Can Abacus Property Group’s new CEO send the share price higher?

The Abacus Property Group (ASX: ABP) share price has plummeted over the last couple of months, shedding about 14 per cent since mid-December when the company’s shares were going for more than $4.20.

Abacus Property shares are now trading for around $3.59.

Abacus Property, with a market value of more than $2 billion, is a Sydney-based real estate investment group and holds a portfolio that includes offices, retail centres and industrial spaces across Australia and New Zealand.

In financial year (FY) 2017 Abacus reported an underlying profit of about $187 million, up 51 per cent on the previous year.

It appears the bump in profit was kicked along by $10 million of additional net rental income across the company’s commercial and self-storage portfolios and $30 million of profits from residential development projects.

The company, with a history of buying undervalued assets, also acquired 7 commercial properties totalling over $205 million in value and sold 4 commercial properties for more than $160 million during FY 2017.

But Abacus’s share price started to sink in December amid sombre news surrounding Australia’s property market.

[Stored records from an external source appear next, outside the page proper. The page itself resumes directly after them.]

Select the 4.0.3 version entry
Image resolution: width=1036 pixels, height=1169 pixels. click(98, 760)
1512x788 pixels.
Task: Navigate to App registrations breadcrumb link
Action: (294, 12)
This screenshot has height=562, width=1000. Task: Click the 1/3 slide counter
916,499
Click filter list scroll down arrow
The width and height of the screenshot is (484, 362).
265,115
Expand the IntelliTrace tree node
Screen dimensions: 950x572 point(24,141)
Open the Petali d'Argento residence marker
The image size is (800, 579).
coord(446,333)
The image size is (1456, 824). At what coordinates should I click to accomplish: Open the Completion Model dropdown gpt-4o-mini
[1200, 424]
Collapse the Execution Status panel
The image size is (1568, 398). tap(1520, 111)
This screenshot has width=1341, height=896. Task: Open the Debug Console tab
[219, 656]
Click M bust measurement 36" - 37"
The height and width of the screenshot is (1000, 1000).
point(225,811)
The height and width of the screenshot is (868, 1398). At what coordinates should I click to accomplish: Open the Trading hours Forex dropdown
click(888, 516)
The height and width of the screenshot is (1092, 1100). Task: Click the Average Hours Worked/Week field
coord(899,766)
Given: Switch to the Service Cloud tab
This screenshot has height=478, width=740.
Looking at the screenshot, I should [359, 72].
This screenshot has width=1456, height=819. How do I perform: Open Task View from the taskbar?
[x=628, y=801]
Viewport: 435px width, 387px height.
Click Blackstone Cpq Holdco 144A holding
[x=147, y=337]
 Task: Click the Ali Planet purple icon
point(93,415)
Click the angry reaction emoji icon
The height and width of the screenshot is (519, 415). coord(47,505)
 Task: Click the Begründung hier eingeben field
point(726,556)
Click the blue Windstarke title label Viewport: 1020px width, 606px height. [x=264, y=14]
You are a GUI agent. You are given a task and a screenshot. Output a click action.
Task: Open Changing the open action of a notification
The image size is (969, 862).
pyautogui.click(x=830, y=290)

Still, despite the recent drop in the company’s share price, Abacus shareholders have enjoyed returns exceeding 25 per cent over the past year.

Now Abacus’s management is set to undergo a major transition after Managing Director Dr Frank Wolf announced he is to retire on 1 July 2018 after more than 21 years with the company.

Dr Wolf said he is retiring for personal reasons.

“The timing has been influenced by the fact that I will turn 65 on the 1st of July and a recent health issue which is being well managed,” Dr Wolf said.

Dr Wolf is to be replaced by the company’s Chief Investment Officer and Head of Strategy Steven Sewell.

Mr Sewell has previously held senior roles at Macquarie Group Limited (ASX: MQG) and was recently as the managing director and CEO of Federation Centres, now known as Vicinity Centres Re Ltd (ASX: VCQ).

Dr Wolf said he will continue working with the board and the executive team to ensure a “smooth transition”.

Bill Gates Says This Could Be Worth “10 Microsofts”

If You Missed Investing In Microsoft in 1996 – Read This

I can’t believe so many investors haven’t heard about something Microsoft founder Bill Gates told a group of college students in 2004.

This could be your chance to get in on the ground floor!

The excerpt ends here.